Burns was René Redzepi’s sous chef at Noma in Copenhagen, and the experience shaped his palate to favor Nordic tastes. It doesn’t get much more Nordic than gravlax, beet root, and licorice. Yet the cure was light enough that the dish turned out to be surprisingly subtle. The trout was cured with sea salt, Demerara sugar (a coarse, raw sugar), and licorice powder. Slightly bitter dandelion greens and toasted rye crumbs provided crunchy contrast to the soft trout and beet. The beer pairing was Blackberry Farm Abbey Blonde, a light ale made with a Pilsner malt. The beer has a slightly sweet, earthy flavor profile and a rounded mouth feel. One sip brought out the Demerara sugar in the trout cure and the earthy toast of the rye crumbs for a completely altered taste experience.

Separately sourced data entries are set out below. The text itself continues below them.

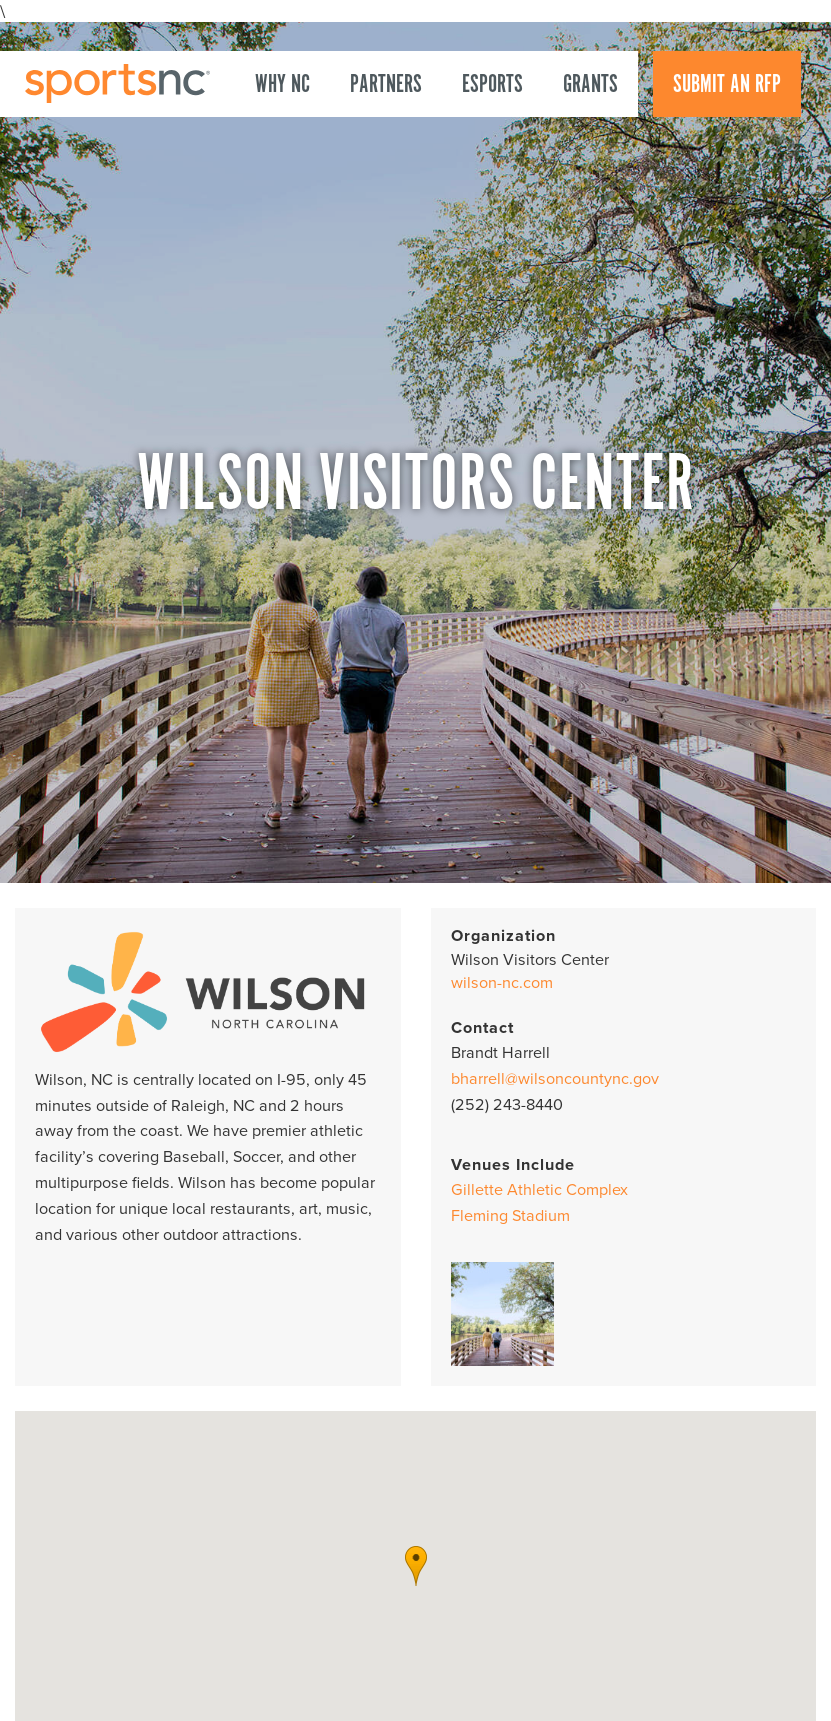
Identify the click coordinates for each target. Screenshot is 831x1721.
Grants (590, 85)
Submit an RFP (727, 85)
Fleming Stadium (510, 1216)
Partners (386, 85)
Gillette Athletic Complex (539, 1190)
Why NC (282, 85)
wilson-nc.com (502, 983)
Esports (492, 85)
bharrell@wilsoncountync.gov (555, 1079)
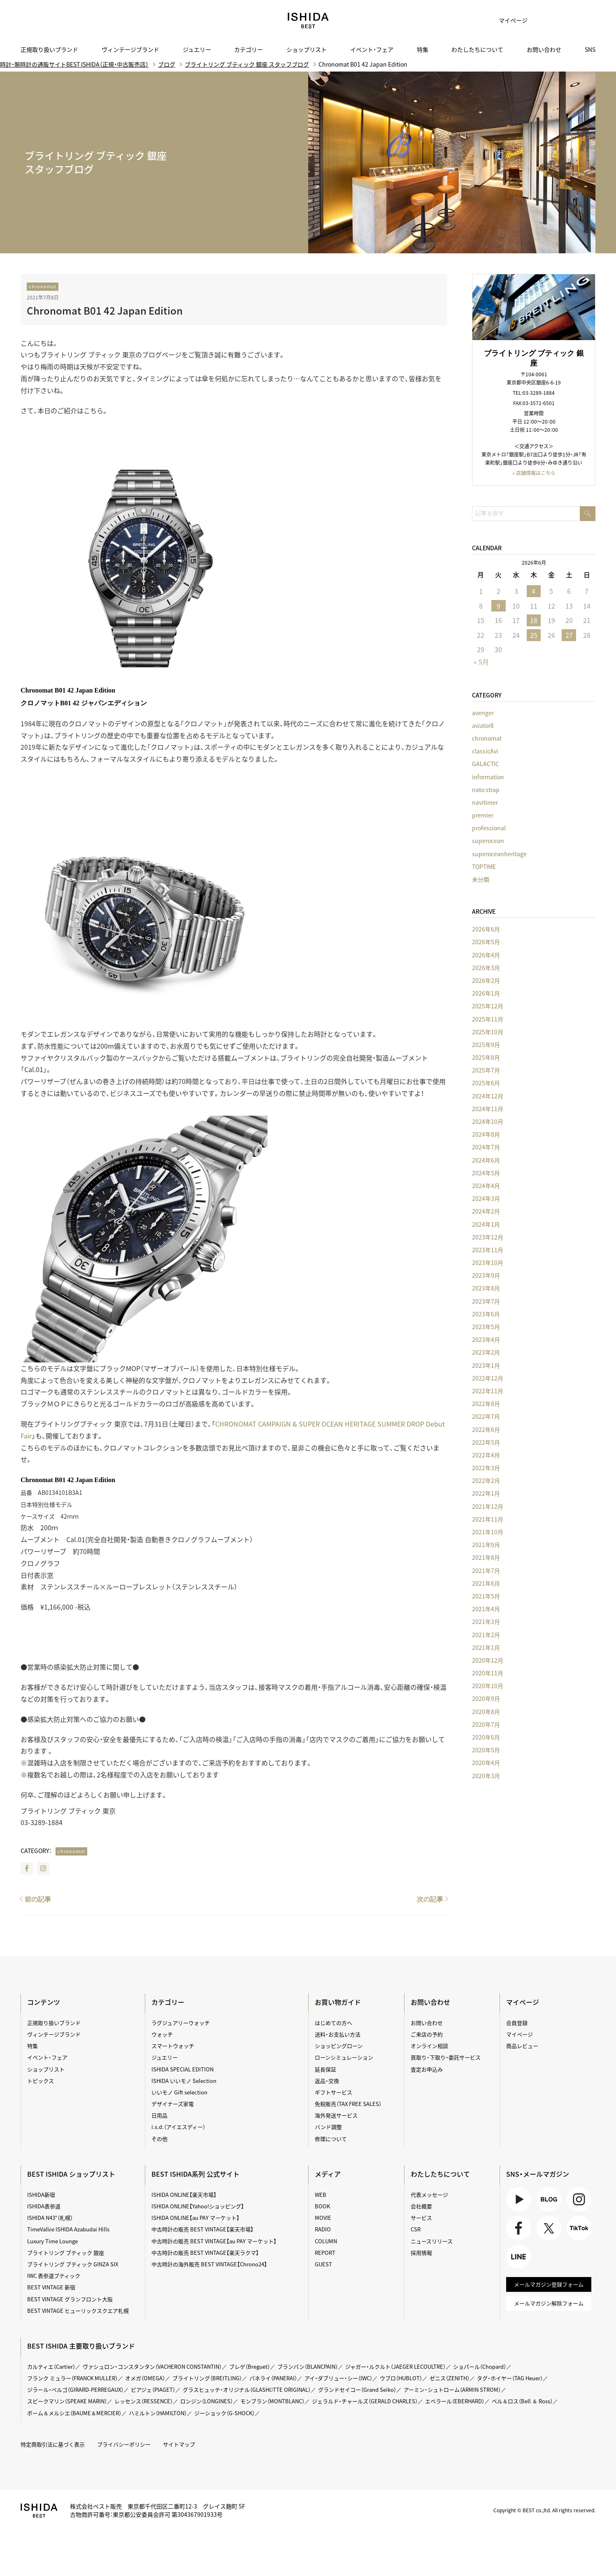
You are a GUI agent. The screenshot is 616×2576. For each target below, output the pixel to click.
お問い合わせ (544, 49)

When Burns is choosing a beer to pair with a dish, he explains, he looks for the secondary flavors of the food. “I might put four or five flavors together on a plate,” he explained. “I want the beer to highlight maybe the third or even fourth flavor.”

Sea bass with an IPA


sea bass with beer dinner Burns prepared a small portion of sea bass with a few pieces of grilled salsify and two purées on the plate—one of fennel, the other of the minty Asian vegetable shiso. The fish and the salsify (which tastes like mild artichoke heart) were both mild. Their flavors were almost secondary to the intensity of the two purées. But it was the beer pairing that accomplished that gastronomic bait and switch.

Burns and the Harvest team picked Evil Twin Citra Sunshine Slacker for the pairing. It’s a beer we’d usually serve with bar snacks instead of real food. It’s an acquired taste, we think, because the Citra hop is so astringent. Drinking it is a little like biting into a grapefruit. But with this dish, the low-alcohol IPA expresses its secondary herbal notes nicely. It assumes a lemon-y quality that provided some punch to the anise of the fennel and the grassy-minty quality of the shiso. Call it the battle of botanicals, but it works.

With a new craft brewery opening up a few blocks from our house next month, we think we’ll get our growlers filled and see what summer bounty might benefit from being served with a little malt and hops. It’s kind of like deciding the wine to drink before picking the menu.